Problem statement: Reproduce the passage of the parenting programs post starting with "Challenges for Parenting" and going on through "solved the problem.", word for word.

Source extract:
* * * * * * * * *

Challenges for Parenting Programs in Closing the Parenting Divide

POSTED BY: MARILEE COMFORT ON FRI, JUL 11, 2014

In the US we have been fighting to close the achievement gap of children living in disadvantaged circumstances since Lyndon Johnson declared the War on Poverty 50 years ago.  Efforts to close the gap have advanced from many angles – economic, housing, nutrition, crime prevention and education.  Research on early intervention programs, such as the Perry Preschool and the Chicago Child-Parent Center, have proven the long-term benefits of comprehensive services to young children (birth to 5 years), their families and communities.  Yet, we still haven’t solved the problem.  

Call for Renewed Efforts and Innovation in Parenting Interventions

The importance of early intervention to address the achievement gap has become widely accepted.  More recently, supporting parenting within early intervention is becoming widely touted as a key to success.  High profile researchers are calling for renewed efforts and innovation in parenting interventions to address the wide disparities in children’s success among families at opposite ends of the income and educational spectrums.

* * * * * * * * *

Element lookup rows
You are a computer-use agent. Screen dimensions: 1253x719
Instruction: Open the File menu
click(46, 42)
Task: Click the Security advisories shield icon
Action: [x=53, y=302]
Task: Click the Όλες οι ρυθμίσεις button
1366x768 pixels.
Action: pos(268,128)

* * * * * * * * *

Reply:
Challenges for Parenting Programs in Closing the Parenting Divide

POSTED BY: MARILEE COMFORT ON FRI, JUL 11, 2014

In the US we have been fighting to close the achievement gap of children living in disadvantaged circumstances since Lyndon Johnson declared the War on Poverty 50 years ago.  Efforts to close the gap have advanced from many angles – economic, housing, nutrition, crime prevention and education.  Research on early intervention programs, such as the Perry Preschool and the Chicago Child-Parent Center, have proven the long-term benefits of comprehensive services to young children (birth to 5 years), their families and communities.  Yet, we still haven’t solved the problem.